In criminal cases, lawyers are a part of the criminal justice system first and their clients’ representatives second. Their job is to facilitate the trial process by clearly presenting the facts and guiding correct application of the law. Lawyers who make cases more complicated by obfuscating the facts or introducing uncertainty are unwelcome, and this explains in part why they aren’t allowed in interrogations.  Casting doubt on adverse testimony that the lawyer personally suspects is true may be considered disruptive and even unethical.

The new documents promoting defense practice aren’t meant to uproot this conception of lawyers, they are meant to codify it. They empower lawyers to play their limited role, but remind them to go no further.
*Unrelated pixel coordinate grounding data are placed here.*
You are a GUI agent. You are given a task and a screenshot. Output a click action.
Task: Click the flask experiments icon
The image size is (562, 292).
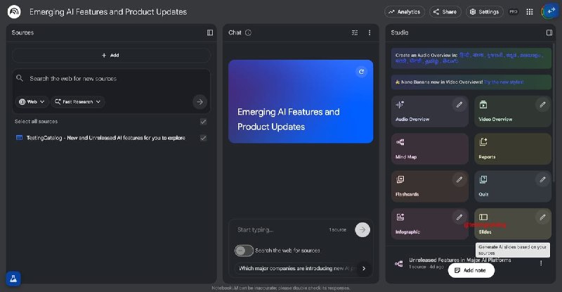13,279
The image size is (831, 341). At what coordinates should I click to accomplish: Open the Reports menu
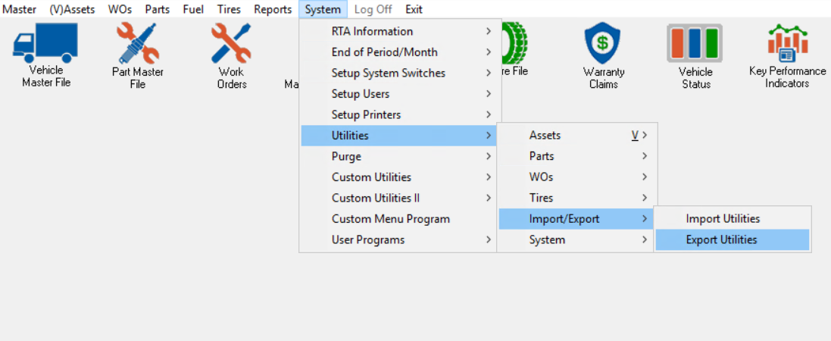click(273, 9)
Even in the new pilot rules guaranteeing counsel, a document more about allocating legal resources than discussing practice rights, Article 21 contains an intimidating litany of vague and subjective limitations on defense counsel, saying they must not:

  • incite defendants’ family and friends to express their demands in unlawful ways;
  • maliciously sensationalize cases or give misleading commentary;
  • disclose important information and evidence that they learn of through handling the case;
  • Instigate the defendants to recant confessions; [making it difficult to ever challenge coerced confessions]
  • exhibit any other conduct that disrupts judicial proceedings and activities.
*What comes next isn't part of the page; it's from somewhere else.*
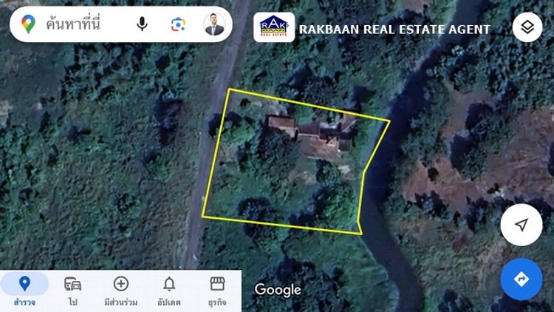Image resolution: width=554 pixels, height=312 pixels.
Task: Switch to the ไป tab
Action: [73, 291]
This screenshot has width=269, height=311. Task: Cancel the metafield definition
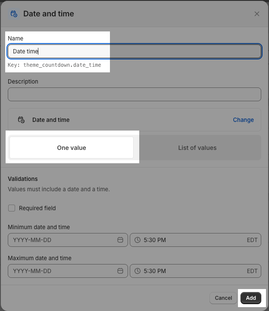click(x=223, y=298)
This doesn’t mean that criminal defense reforms are meaningless, but concerns the scope of their impact. To entirely write off what lawyers are able to do would be needlessly insulting to the courageous lawyers and legal reformers who are struggling to aid individual clients and to make the system fairer.  Lawyers are essential to informing clients of what options they do have at trial. While a not guilty verdict is unlikely in China, lawyers are often able to help defendants get a reduced sentence by presenting evidence of mitigating circumstances. Their participation at any level can also help increase the professionalism of police and prosecutors even just by having critical eyes reviewing their work and by bearing witness to the treatment of defendants.

Providing  defense counsel in a large number of cases really is a big deal. That doesn’t suggest it indicates a shift toward rule of law. ‘Rule of Law’ requires equal access to justice, equality before the law [including the government and political actors], and use of legal rights as a limit on government power. A leadership that insists on clamping down on any alternative power and influence bases is never going to fully embrace those ideals. At the same time, legitimizing the criminal process, particularly preventing wrongful convictions, has been identified as critical for maintaining public confidence and social stability, and a dedicated and professional corps of defense lawyers might well make an impact in a great number of individual criminal cases.

 

[i] See eg https://www.chinalawtranslate.com/lawyers-practice-rights/?lang=en

[ii] A term, strikingly similar to the pre-1979 phrasing of “State Legal Workers”, and which is used regularly in documents on the legal profession, such as draft legal practice norms. At article 5.

[iii] There are causes of action or grounds for appeal by which lawyers can challenge government action, but these are best understood as helping the government find officials who have abused their power or discretion, rather than challenging the official government stance.